**Entries**
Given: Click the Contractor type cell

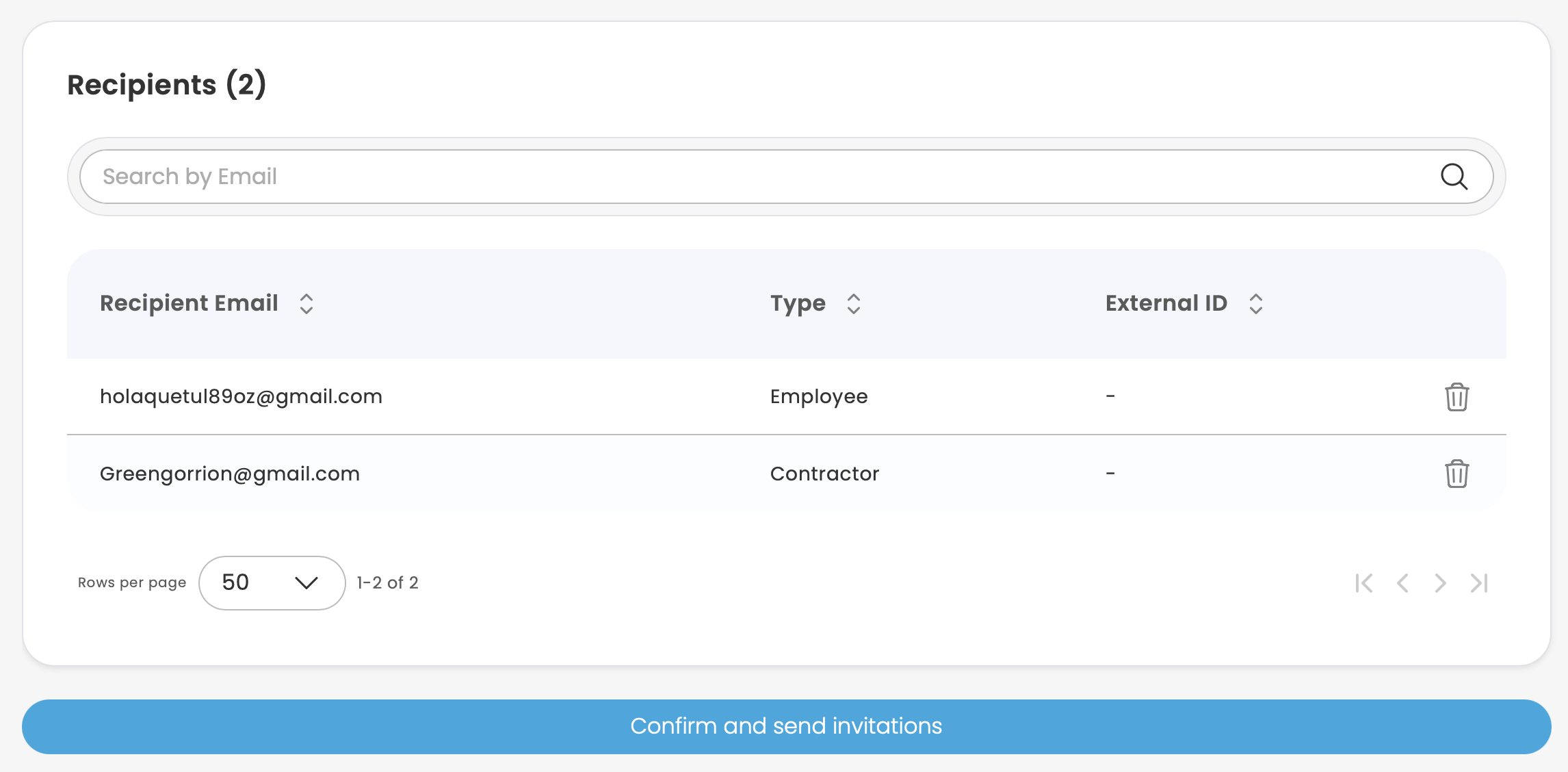Looking at the screenshot, I should coord(824,474).
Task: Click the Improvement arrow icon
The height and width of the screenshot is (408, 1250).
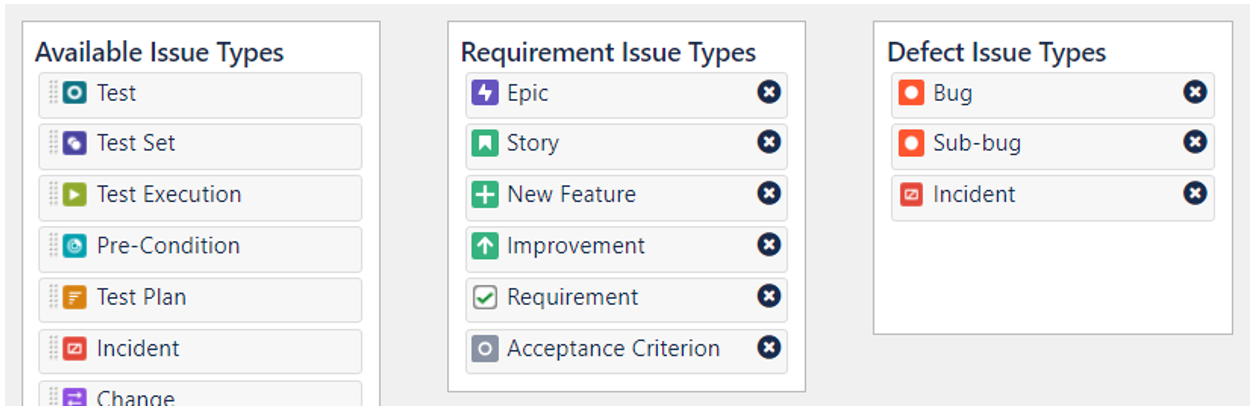Action: click(484, 246)
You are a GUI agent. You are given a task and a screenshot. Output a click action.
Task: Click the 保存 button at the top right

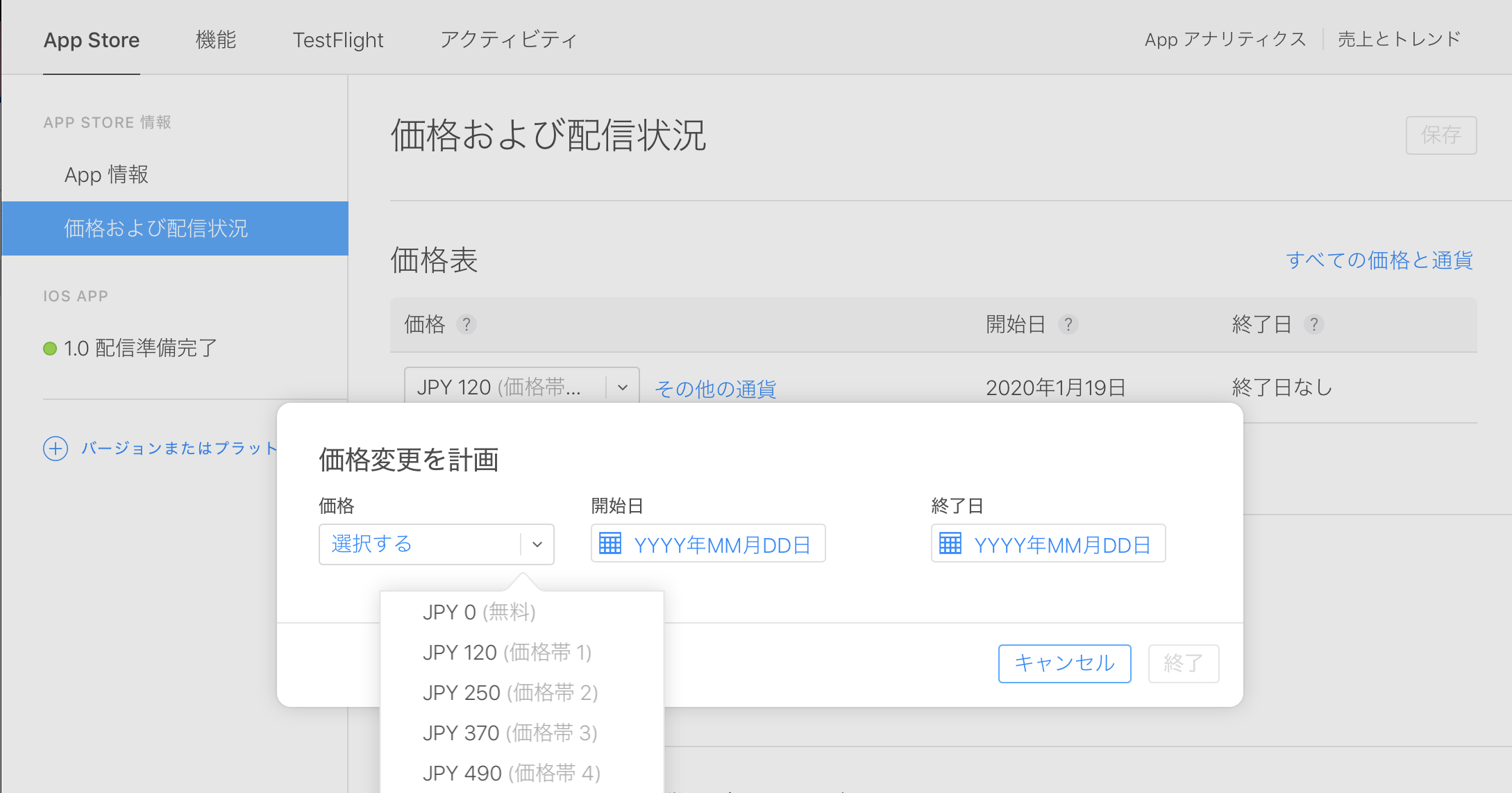tap(1441, 135)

**What you will do**
Write out all of the data above again, putting "control" wherever "button" appears and keeping everything else the same. Leave the pictures out.

**In response**
Given: Click the Contractor type cell

Looking at the screenshot, I should coord(824,474).
Task: Click the Improvement arrow icon
The height and width of the screenshot is (408, 1250).
Action: click(484, 246)
You are a GUI agent. You are given a task and a screenshot. Output a click action.
Task: Click the 保存 control at the top right

tap(1441, 135)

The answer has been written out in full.